Constatant l’échec de la mesure, le gouvernement a supprimé la bonification liée à leur installation.
Le dernier exemple est de loin celui avec le plus de conséquences. La fiche BAR-TH-145 finance les projets de rénovation globale selon le gain énergétique théorique réalisé.
Cette fiche CEE est normalement utilisée en complément de MaPrimeRénov’ mais elle est ici utilisée seule et les entreprises annoncent des travaux à plus de 100 000 € entièrement remboursés.

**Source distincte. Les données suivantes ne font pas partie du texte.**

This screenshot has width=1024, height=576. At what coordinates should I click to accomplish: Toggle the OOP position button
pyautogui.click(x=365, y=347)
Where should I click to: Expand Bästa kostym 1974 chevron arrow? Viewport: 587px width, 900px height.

Un projet de rénovation globale demande normalement une longue préparation avec l’aide d’une maîtrise d’œuvre et d’une assistance à maitrise d’ouvrage alors qu’ici les entreprises demandent de signer des devis alors qu’elles n’ont même pas réalisées de diagnostic technique global (DTG) ou d’audit énergétique.
Le montant de la subvention dépend du gain énergétique mais généralement les entreprises proposent un devis entièrement pris en charge avant même de fournir une analyse énergétique. Pour rappel, le gain énergétique doit être calculé selon la méthode 3CL du diagnostic de performance énergétique (DPE) qui nécessite l’accès à la chaufferie et à plusieurs appartements ce qui n’est généralement pas fait ici.
Dans les cas rencontrés, nous constatons que la rénovation globale consiste uniquement en une rénovation de la chaufferie à laquelle on rajoute un poste mineur comme l’isolation des plafonds des caves par exemple.
Le gain énergétique est largement gonflé pour permettre un financement à 100% de ces travaux. Les bureaux d’études associés nous sont toujours inconnus et la plupart du temps créés très récemment (voir n’existent déjà plus au moment de la signature du devis).
Devant l’ampleur de ces abus, le gouvernement a supprimé cette fiche pour la remplacer par une autre dont le montant est plafonné. Cependant, les copropriétés peuvent encore en bénéficier si elles votent les travaux en assemblée générale avant le 1er janvier 2025.
C’est pourquoi des syndics sollicités par des entreprises cupides forcent des copropriétés pour organiser des assemblées générales de manière anticipée pour voter ces travaux en urgence.
Devant le manque d’informations et des devis très alléchants, de nombreuses copropriétés risquent de signer dans l’urgence des travaux de rénovation de leur chaufferie et risquent de se retrouver avec des équipements mal installés.
Cet empressement empêche également les copropriétaires de réfléchir à des solutions plus vertueuses comme par exemple le raccordement à un réseau de chaleur qui peut s’avérer obligatoire dans certains cas.